The person who did this is very knowledgeable and believes that
FDISK did, in fact, trash the partition table. I had this exact
thing happen to me when running fdisk.  FDISK displayed a bunch
of garbage in response to a display partitions option and then
the partition table was destroyed.  This was some time ago.
Since the computer was acting up before I did that, I cannot
say for sure that FDISK caused the problem.

I am going to run FDISK again on that laptop (an HP Pavillion)
AFTER I back up the partition table! I will do that this evening
and see if I can reproduce a problem.

This was running FDISK WITHOUT an fdisk.ini file.

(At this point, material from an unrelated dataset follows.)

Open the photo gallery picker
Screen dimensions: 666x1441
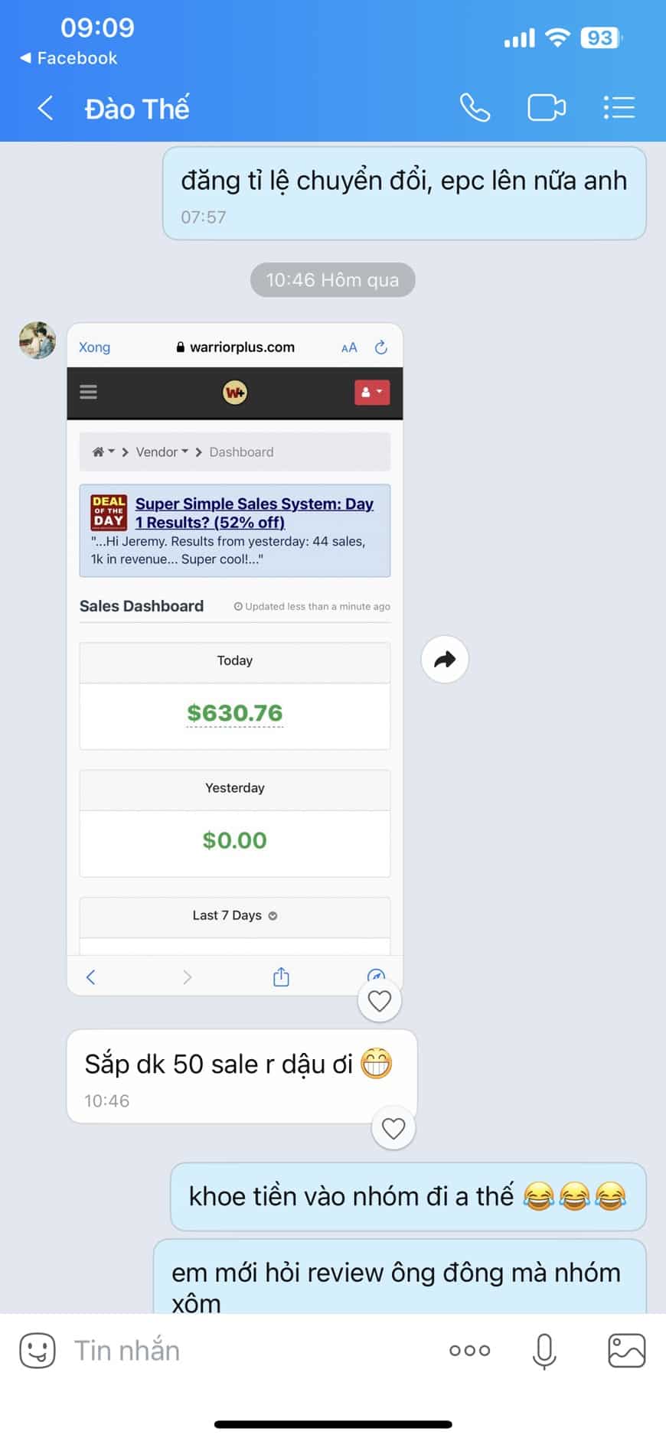click(626, 1351)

Any ideas?

Is there a safer DOS tool that just shows the partition table?
I know the Linux ones, but not the DOS ones.

Mark

[EMAIL PROTECTED] wrote:
Hi Kenneth:

No, I am not sure, of course.  I had something similar happen to
me once as well.  Fortunately, gpart fixed that one...but it did
happen after I ran FDISK.

I don't believe he HAD a problem except that NTFS4DOS didn't
recognize the XP partition.
Are there any FreeDOS tools that just DISPLAY the partition
information?  How about save and restore it?

I know some of the Linux tools, but not DOS.

Thanks!

Mark



[EMAIL PROTECTED] wrote:


Hello, all:

I just suggested that someone who was having trouble with
NTFS4DOS not recognizing an NTFS partition run fdisk with the
development kernel.

I requested that he enable large disk support and use option
[4], "List Partition Information."

This appears to have removed the partition information from the
MBR.

Are you sure fdisk did this and that wasn't his problem to begin with? or something else related to his problem caused the error?

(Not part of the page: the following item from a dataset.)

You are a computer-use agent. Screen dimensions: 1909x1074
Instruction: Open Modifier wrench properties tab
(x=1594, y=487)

Anyone have any ideas about this?  Is FDISK so dangerous that
even using it to examine partition tables is a bad idea?

Thanks.

Mark Bailey


I haven't looked at fdisk's code in a while, but from my usage, I have never seen it alter the MBR/partition table without issuing a command that involves such a change (ie option 4 never made any changes). And a brief reexamination of the code seems to confirm this (it has checks for changes so only writes if a change has occurred).

Brian could tell you for sure (or anyone who wants to read the sources), but I feel pretty confident in saying that using (Free)Fdisk to examine the partition tables should not cause any harm -- but not a method I'd recommend (users can do some funny things), so a tool designed just to display the partition tables would be better.